▶ SUPPLIED DATA
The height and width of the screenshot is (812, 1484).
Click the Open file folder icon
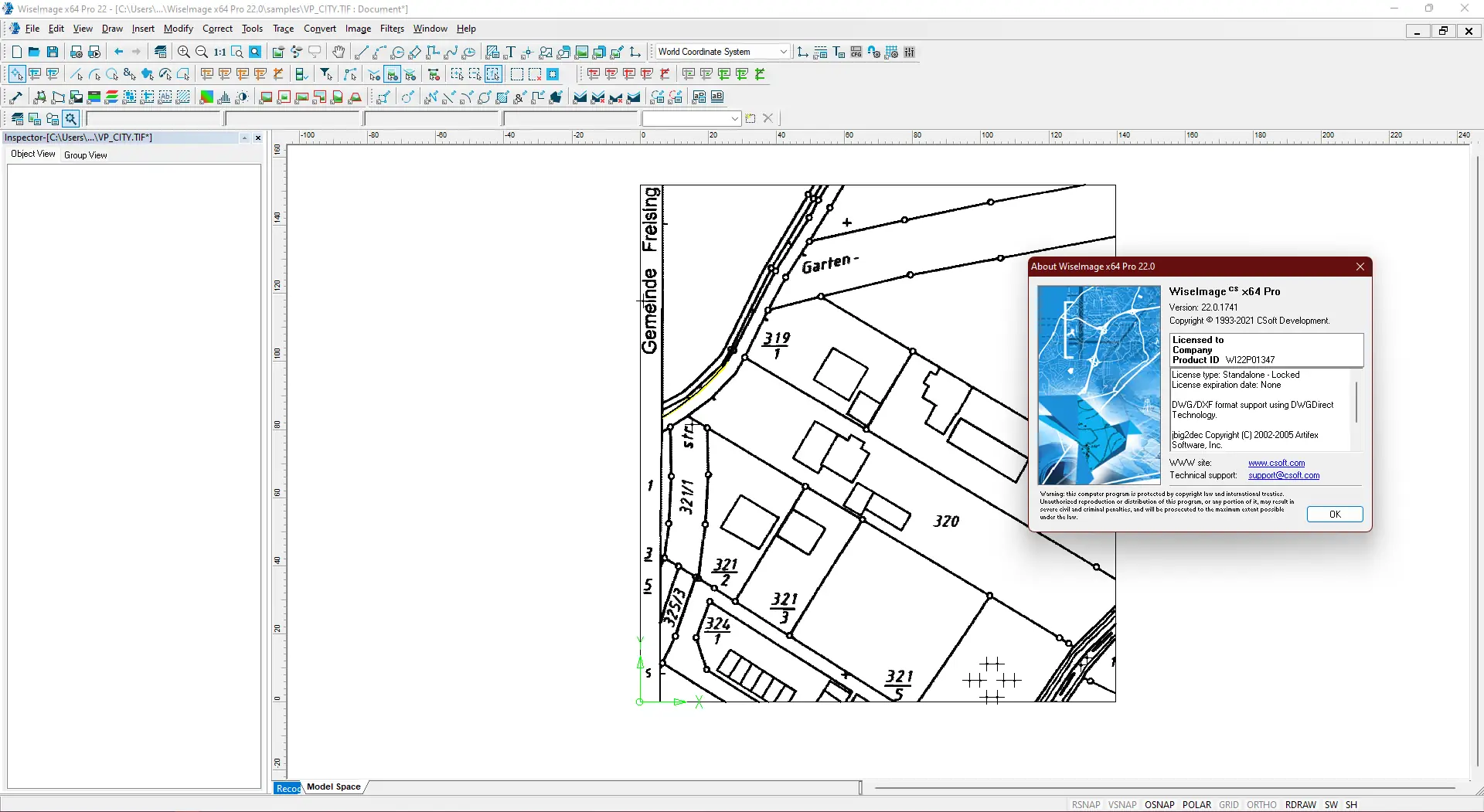pos(34,52)
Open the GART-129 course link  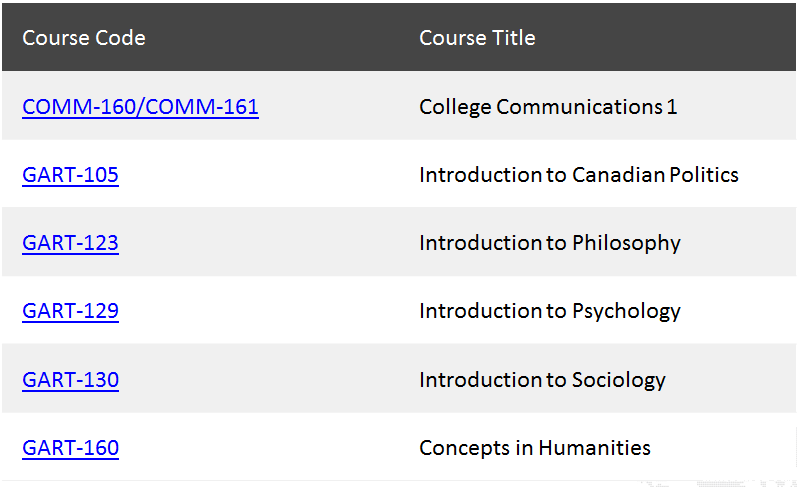point(70,311)
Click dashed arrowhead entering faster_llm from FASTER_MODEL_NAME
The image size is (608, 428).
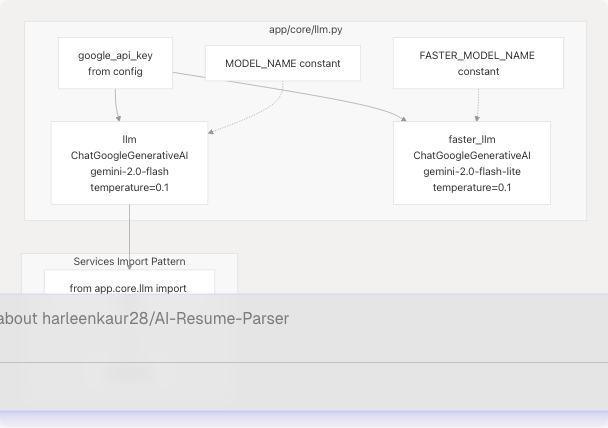tap(476, 117)
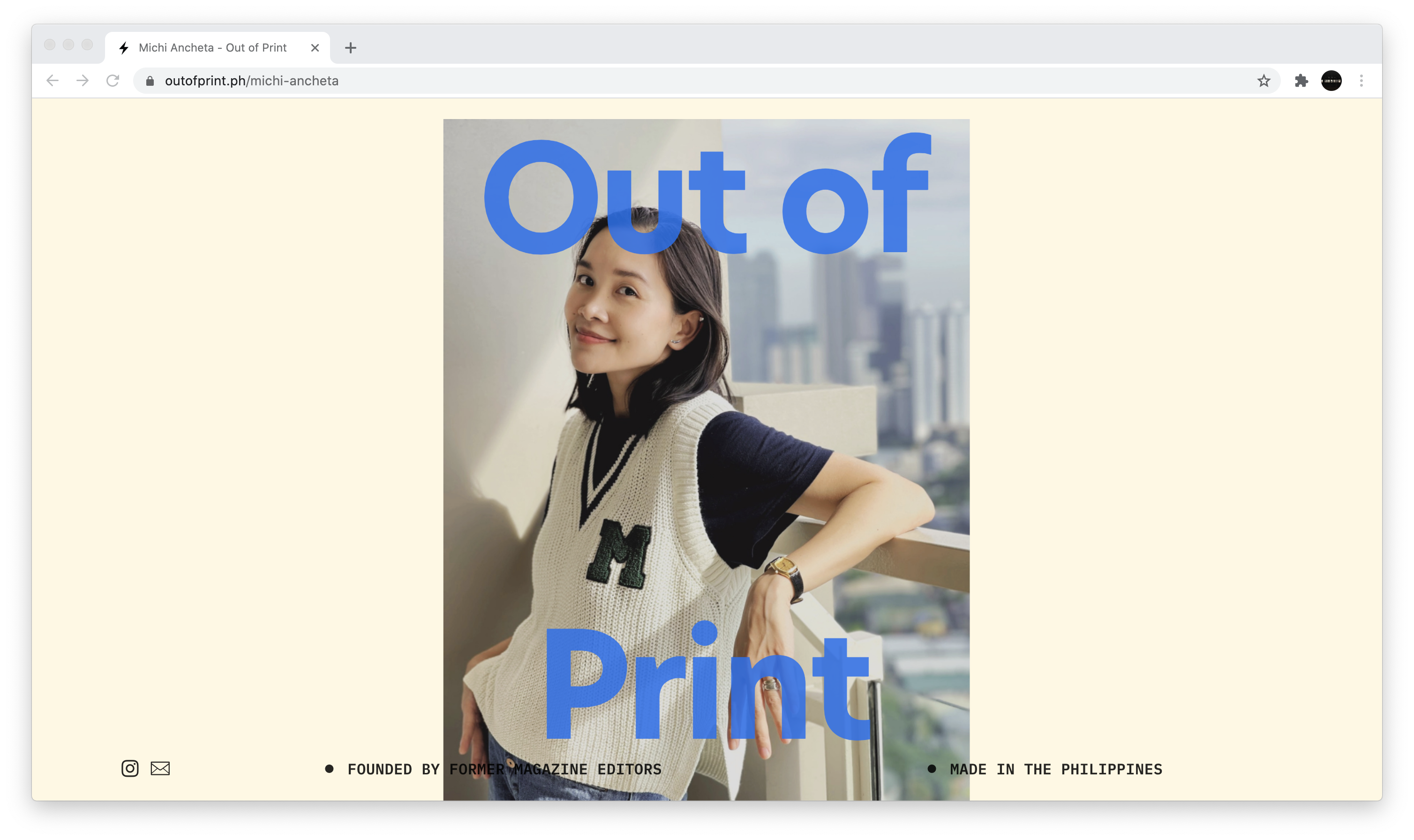Click the profile avatar in the toolbar
This screenshot has height=840, width=1414.
point(1331,81)
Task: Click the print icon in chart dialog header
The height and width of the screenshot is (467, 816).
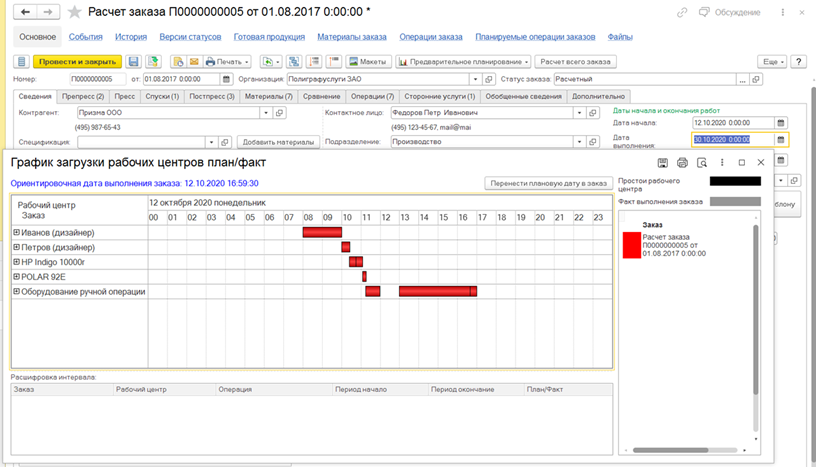Action: 682,162
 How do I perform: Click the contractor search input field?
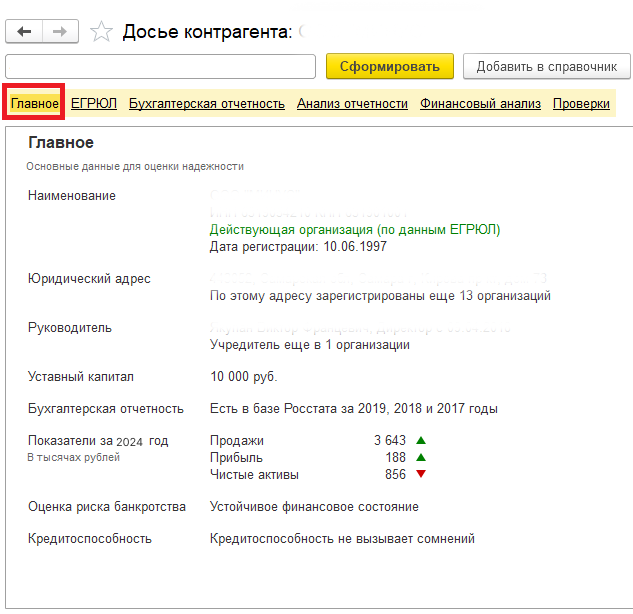coord(160,67)
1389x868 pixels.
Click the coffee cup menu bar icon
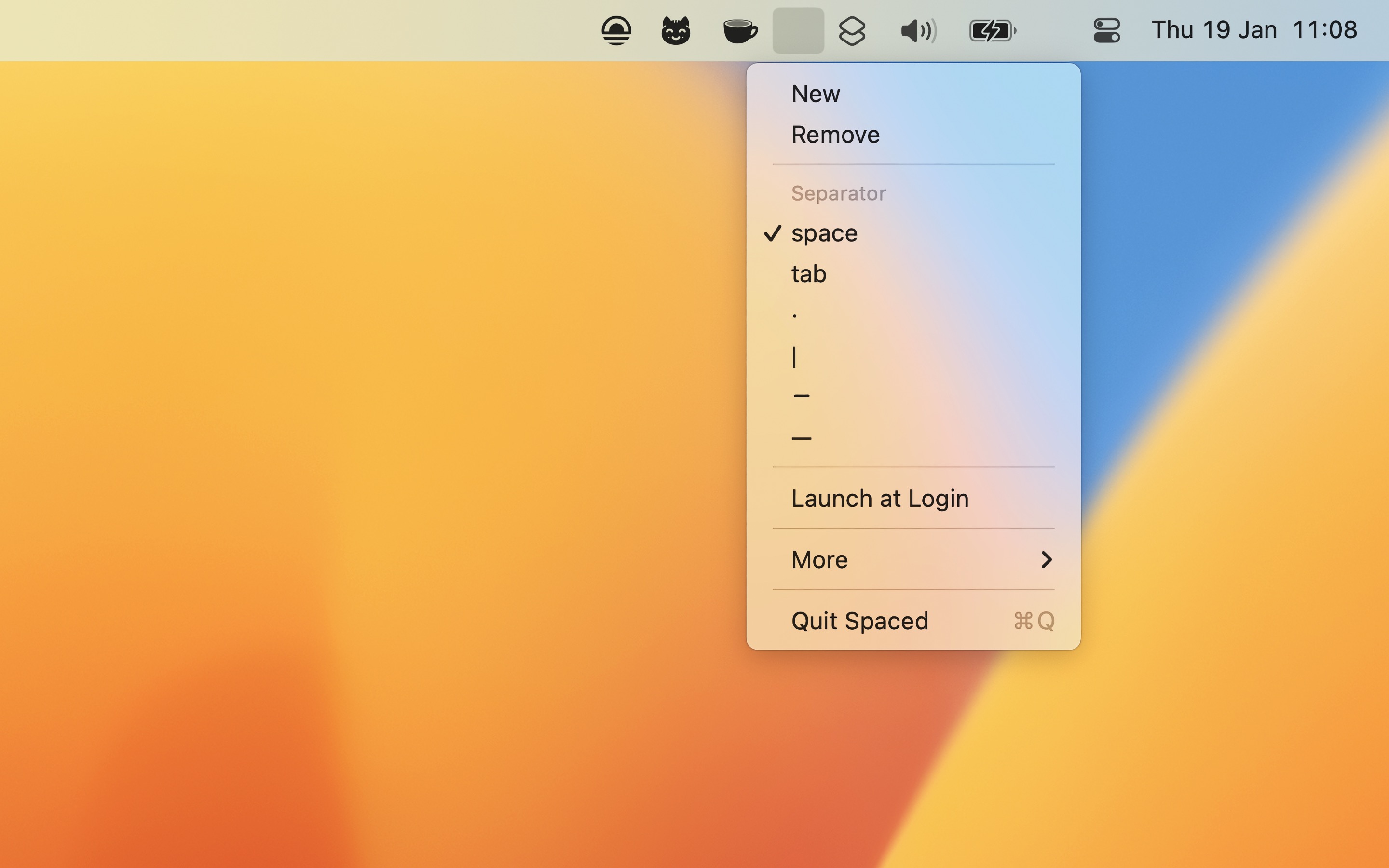pyautogui.click(x=739, y=30)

▶ STATED EXERCISE
Reproduce the records verbatim, beginning at the line that contains "How do I perform: Click" and running through the end of the records. Omit the pictures from your answer.

▶ EXPECTED OUTPUT
 How do I perform: Click the contractor search input field?
coord(160,67)
1389x868 pixels.
Click the coffee cup menu bar icon
pyautogui.click(x=739, y=30)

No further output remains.